If you don’t have the money to invest in a local business that you can control, you probably don’t have the money to invest over the Internet under someone else’s control. Be wary of businesses that have a new fee for every level of participation. The most likely scenario is that you will keep paying more and get to the top level only to find that it has been money wasted – there is no pot of gold at the end of the technology rainbow.
On the other hand, if you make something or have a retail business, the internet is a terrific way to expand your customer base. There are websites through which you can sell your products or create your own website as an extension of your store. There are also franchises available for legitimate businesses that have been vetted by Chambers of Commerce or the Better Business Bureau. Do the homework (check independent sources on the company) and the math to ensure that what is being offered will work for you.
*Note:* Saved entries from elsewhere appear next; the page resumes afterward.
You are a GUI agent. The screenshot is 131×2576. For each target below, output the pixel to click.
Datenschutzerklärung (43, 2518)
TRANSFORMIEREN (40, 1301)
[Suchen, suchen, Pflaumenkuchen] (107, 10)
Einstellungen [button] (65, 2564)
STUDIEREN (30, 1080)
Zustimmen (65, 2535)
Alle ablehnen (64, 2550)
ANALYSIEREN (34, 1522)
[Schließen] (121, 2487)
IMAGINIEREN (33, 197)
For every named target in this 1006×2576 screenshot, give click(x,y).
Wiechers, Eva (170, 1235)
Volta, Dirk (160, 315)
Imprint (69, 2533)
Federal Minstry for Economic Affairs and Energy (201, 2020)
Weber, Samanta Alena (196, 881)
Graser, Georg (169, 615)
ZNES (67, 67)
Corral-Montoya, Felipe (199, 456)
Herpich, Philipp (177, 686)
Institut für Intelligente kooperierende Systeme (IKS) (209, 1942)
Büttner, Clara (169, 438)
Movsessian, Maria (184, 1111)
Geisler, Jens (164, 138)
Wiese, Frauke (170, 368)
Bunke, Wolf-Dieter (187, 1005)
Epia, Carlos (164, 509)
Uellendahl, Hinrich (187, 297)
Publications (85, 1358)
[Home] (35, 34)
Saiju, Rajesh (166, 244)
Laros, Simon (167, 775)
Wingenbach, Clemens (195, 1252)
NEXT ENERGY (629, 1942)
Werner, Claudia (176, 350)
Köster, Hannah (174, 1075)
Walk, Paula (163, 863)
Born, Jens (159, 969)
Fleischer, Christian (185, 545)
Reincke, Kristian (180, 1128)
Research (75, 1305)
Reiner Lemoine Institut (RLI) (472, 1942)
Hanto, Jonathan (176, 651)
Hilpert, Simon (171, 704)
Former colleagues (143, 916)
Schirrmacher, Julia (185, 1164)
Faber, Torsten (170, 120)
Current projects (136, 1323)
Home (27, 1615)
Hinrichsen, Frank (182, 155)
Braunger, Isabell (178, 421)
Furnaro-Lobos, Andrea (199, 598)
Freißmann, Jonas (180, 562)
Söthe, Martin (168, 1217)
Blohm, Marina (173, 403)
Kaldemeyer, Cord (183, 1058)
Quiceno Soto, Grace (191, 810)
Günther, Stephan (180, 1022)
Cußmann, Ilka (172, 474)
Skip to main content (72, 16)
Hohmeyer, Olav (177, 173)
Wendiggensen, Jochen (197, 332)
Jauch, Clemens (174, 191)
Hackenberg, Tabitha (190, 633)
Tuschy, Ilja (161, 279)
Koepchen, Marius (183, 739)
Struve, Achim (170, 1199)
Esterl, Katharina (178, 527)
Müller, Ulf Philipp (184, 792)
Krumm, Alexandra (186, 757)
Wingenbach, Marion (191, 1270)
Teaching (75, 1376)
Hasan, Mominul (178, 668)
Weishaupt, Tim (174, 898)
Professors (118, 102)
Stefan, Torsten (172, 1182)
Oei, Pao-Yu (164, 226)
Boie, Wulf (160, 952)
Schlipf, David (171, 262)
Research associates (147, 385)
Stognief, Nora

It seems to me that taking a chance on an Internet business is about the same as playing Lotto; the chances of winning on a one dollar ticket are one in 45 million. When you don’t win there is the chance that your child will work hard in school and receive a scholarship to college from the money you spent. Whoever owns the website that you purchase your internet business from will likely buy a boat or a condo in Aruba with your money; their children went to college on someone else’s money and didn’t need a scholarship.
If you insist on buying an Internet business, then try it fast – before your check or the credit card payment clears. Then, call your bank or your attorney. But, please, don’t call me; I’ve told you how I feel and couldn’t really help anyway.